THE GREAT

LATINO

MIGRATION

If Frederic Remington had painted it.

(MOSTLY) INVISIBLE TRACES

1530-1986

The American South and Latin America have been in conversation with each other ever since the 1530s, when Hernando de Soto landed on what is today the southern East Coast in his failed attempt to colonize the region in the name of King Philip of Spain. 

Hernando de Soto and his men raped, pillaged and tortured their way through the South East in seach of riches that never existed.

H. de Soto was the first European to reach the Missisippi, in 1542. He soon died of a fever. His body was left to sink into the muddy waters of the river.

 As the early Spanish settlements of Florida turn to ruin and moss and the Spanish Quarter in New Orleans became the French Quarter in 1763 , Spanish speakers residing in the American South were few and far in between.  The 1850 Federal Census records only four Mexican-born residents living in the Charleston-area at the time. And even though, in the 1920s, hundreds of Mexicans were brought into the Mississippi Delta (along with as many Chinese laborers) to fill up the empty rows left in the cotton fields by the Great Migration of African Americans fleeing Jim Crow, two decades later, the few that were left had assimilated and forgotten their Spanish.



“The Great Latino Migration”, a term coined by writer and journalist Paul Cuadros, is often referred to as an “invasion” by anti-immigrant advocates, however, according to Cuadros, it was quite the opposite.

This historical demographic shift can be seen as a de facto “invitation” by corporate America to come and work in the American South. Starting in the mid-1980s, business interests tied to the poultry, pork, carpet, construction and service industries, needing cheap, vulnerable and pliable labor to keep up with the demands of a growing world economy, started actively and aggressively recruiting workers south of the U.S. border. These migrant workers, following decades-old migratory patterns started by the Bracero program in the 1940s,  came from remote indigenous villages of Guatemala, Mexico, Honduras and El Salvador. Unlike seasonal migratory farm work, these industries demanded a year-round workforce, causing many of these migrants to bring their families to El Norte (or the South) and begin to settle down.

Unlike other regions of the United States with long-established and settled Spanish-speaking communities, like Texas, California, and parts of Florida, the American South had never experienced a wave of non-English speaking migrants massive enough to disturb the very foundations of its “Southern” identity, that is until the Great Latino Migration.

Once these migrants settled, they sent for their spouses, children, extended families. and started having U.S. born children.
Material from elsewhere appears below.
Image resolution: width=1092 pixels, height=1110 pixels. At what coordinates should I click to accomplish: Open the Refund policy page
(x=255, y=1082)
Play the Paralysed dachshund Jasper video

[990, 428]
North Carolina, at the epicenter of this demographic change, saw its Latino population grow from 75,000 in 1990 to 1,180,000 in 2020, making it the state with the fastest Latino growth rate in the United States. This dramatic shift was felt more acutely in small rural towns like Siler City, North Carolina, where its Latino population went from not even registering in the 1980 census to becoming, in 2010, 49% of the population. More recently from a study in 2022, Latinos in Georgia represented 14% of the population, and contributed 28% of its economic growth, making their presence essential to the future of the state.